● **TEXTO DA PÁGINA**

++++++++

Vamos lá acertar contas acerca da guerra civil que rebentou na cidade grande, durante esta semana.
Não gosto de gente que tem como único motivo de conversa os títulos do Correio da Manhã. Sejam advogados, médicos, engenheiros, sapateiros ou motoristas de táxi.
Não gosto de gente que olha pela janela do carro e a propósito de qualquer coisa que julga fora do sítio, desata a desejar que o Salazar ressuscite e que devia era ser tudo posto na ordem, de preferência à paulada ou a tiro. Sejam advogados, médicos, engenheiros, sapateiros ou motoristas de táxi.
Não gosto de gente que tem outra gente a trabalhar para si, sem salário, à peça, a receber uma percentagem do que consegue angariar dos clientes, utilizando mão-de-obra em desespero para compor salários de miséria ou prestações de desemprego indignas. Sejam advogados, médicos, engenheiros, sapateiros ou motoristas de táxi.
Não gosto de gente que acha que os outros, sejam eles quem forem, são todos uns malandros e preguiçosos e que a única força que faz avançar o mundo é a sua própria existência. Sejam advogados, médicos, engenheiros, sapateiros ou motoristas de táxi.
Não gosto de gente que afirma que as virgens e as leis existem para serem violadas. Sejam advogados, médicos, engenheiros, sapateiros ou motoristas de táxi.

++++++++

● **Itens armazenados**
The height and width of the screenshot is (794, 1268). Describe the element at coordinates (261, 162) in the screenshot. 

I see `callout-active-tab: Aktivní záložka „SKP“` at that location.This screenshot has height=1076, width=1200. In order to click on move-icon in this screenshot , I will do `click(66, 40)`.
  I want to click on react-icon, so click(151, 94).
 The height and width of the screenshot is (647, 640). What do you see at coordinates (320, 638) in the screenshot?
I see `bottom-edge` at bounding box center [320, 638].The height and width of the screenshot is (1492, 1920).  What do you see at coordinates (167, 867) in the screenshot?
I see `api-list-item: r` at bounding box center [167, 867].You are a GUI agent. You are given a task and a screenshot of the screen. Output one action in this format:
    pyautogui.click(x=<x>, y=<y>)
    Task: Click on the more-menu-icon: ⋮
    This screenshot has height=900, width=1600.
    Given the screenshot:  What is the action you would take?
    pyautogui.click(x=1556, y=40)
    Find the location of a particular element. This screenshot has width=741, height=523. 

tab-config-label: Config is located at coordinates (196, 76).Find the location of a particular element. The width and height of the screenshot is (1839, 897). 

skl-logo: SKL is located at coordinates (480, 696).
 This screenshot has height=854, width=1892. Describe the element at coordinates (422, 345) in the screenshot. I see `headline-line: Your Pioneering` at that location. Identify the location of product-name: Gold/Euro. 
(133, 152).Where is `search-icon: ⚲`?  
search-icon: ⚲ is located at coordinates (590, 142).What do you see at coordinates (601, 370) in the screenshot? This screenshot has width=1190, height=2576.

++++++++

● **TAREFA A REALIZAR**
No texto sobre a guerra civil na cidade grande, de que jornal são os títulos que servem de único motivo de conversa a certa gente? Estes itens provêm de uma fonte distinta.

● **ÁREA DE RESPOSTA**
Do Correio da Manhã.